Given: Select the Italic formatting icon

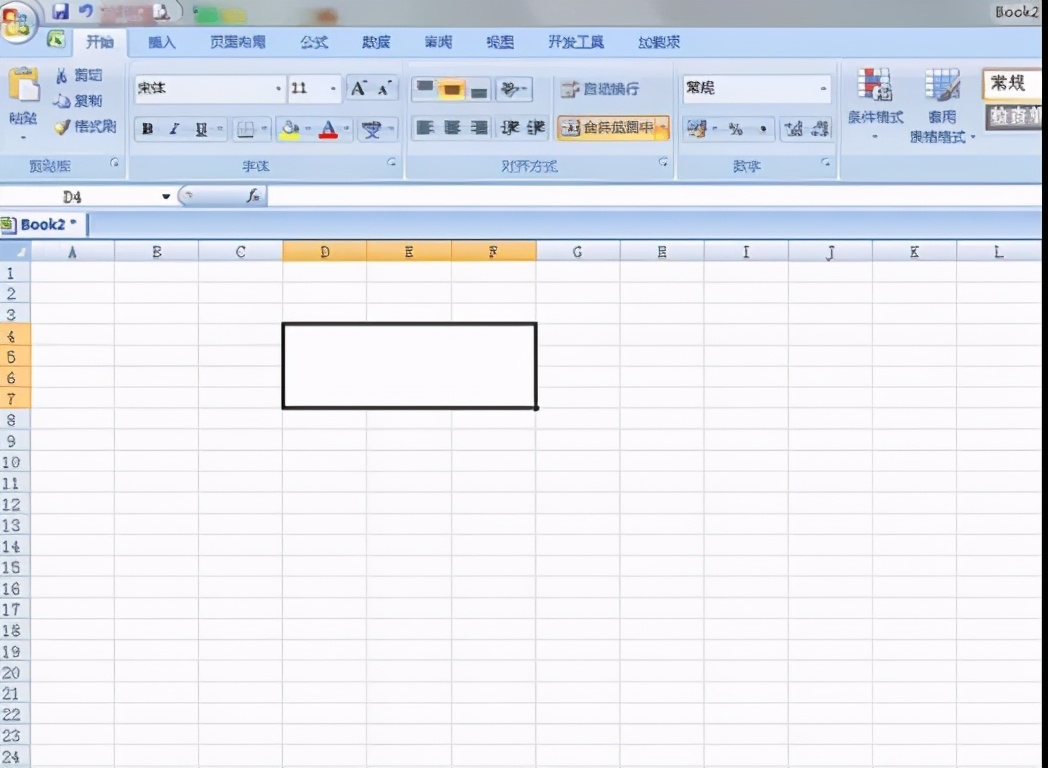Looking at the screenshot, I should pyautogui.click(x=177, y=129).
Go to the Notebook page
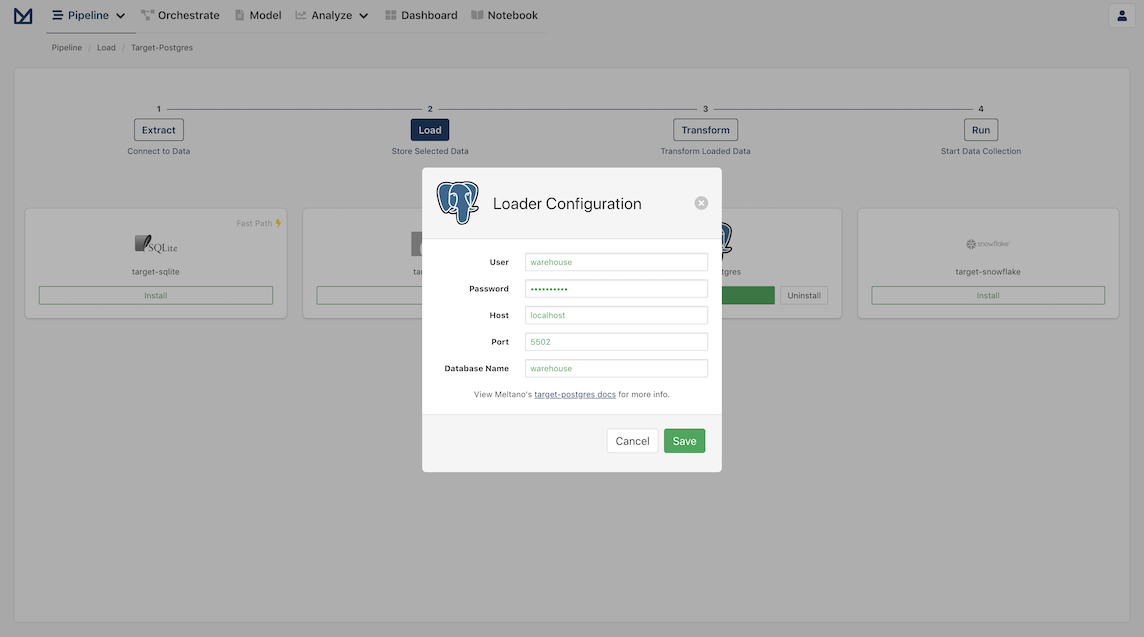1144x637 pixels. (504, 15)
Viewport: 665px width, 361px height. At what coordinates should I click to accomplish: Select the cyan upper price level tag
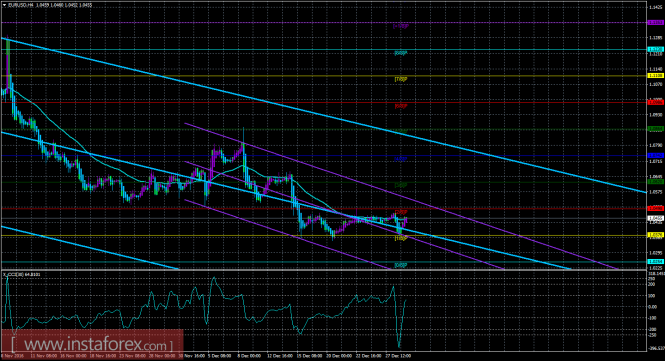[656, 49]
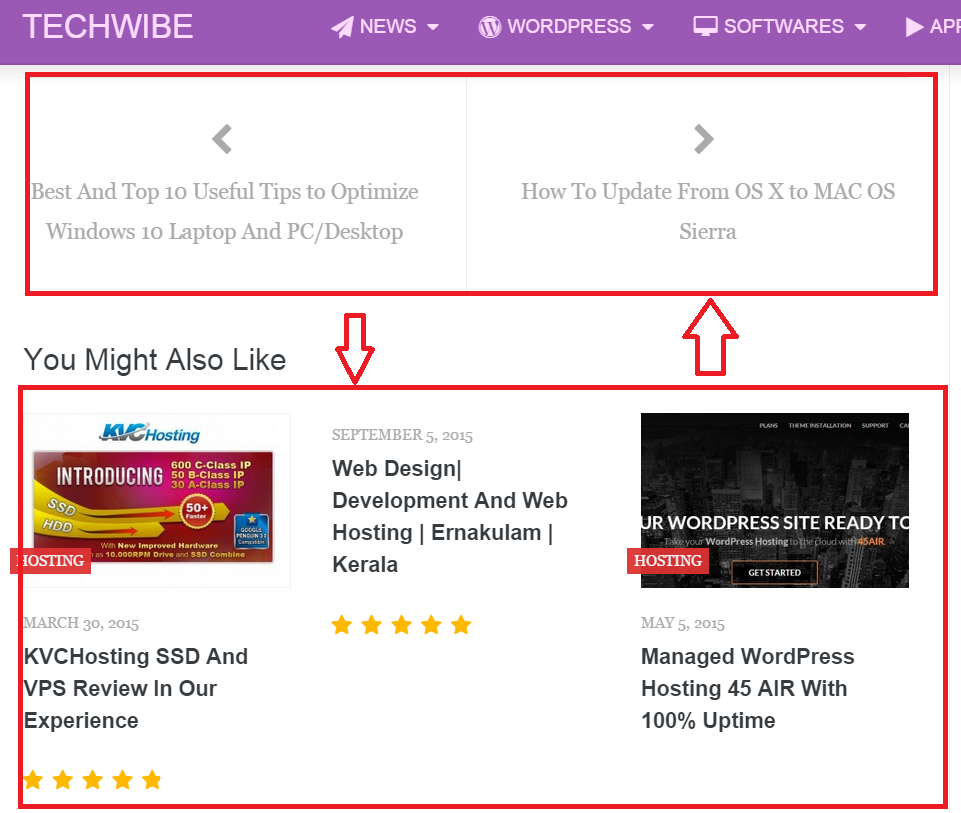Open the 45AIR WordPress site thumbnail
The image size is (961, 813).
775,501
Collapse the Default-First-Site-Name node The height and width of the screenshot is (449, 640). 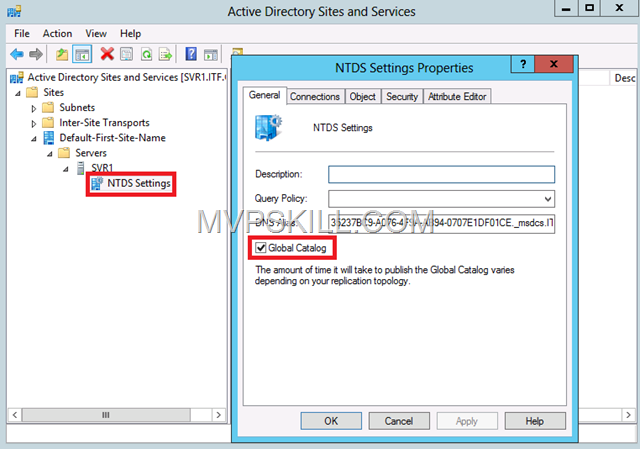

**Required action**
Excluding pictures, reproduce the listing above exactly as it stands.

**Solution for this exercise**
Given: Select the Italic formatting icon

Looking at the screenshot, I should pyautogui.click(x=177, y=129).
Go to the Notebook page
1144x637 pixels. (504, 15)
Viewport: 665px width, 361px height. At what coordinates should I click to accomplish: Select the cyan upper price level tag
[656, 49]
Open the 45AIR WordPress site thumbnail
The image size is (961, 813).
775,501
Collapse the Default-First-Site-Name node The height and width of the screenshot is (449, 640). 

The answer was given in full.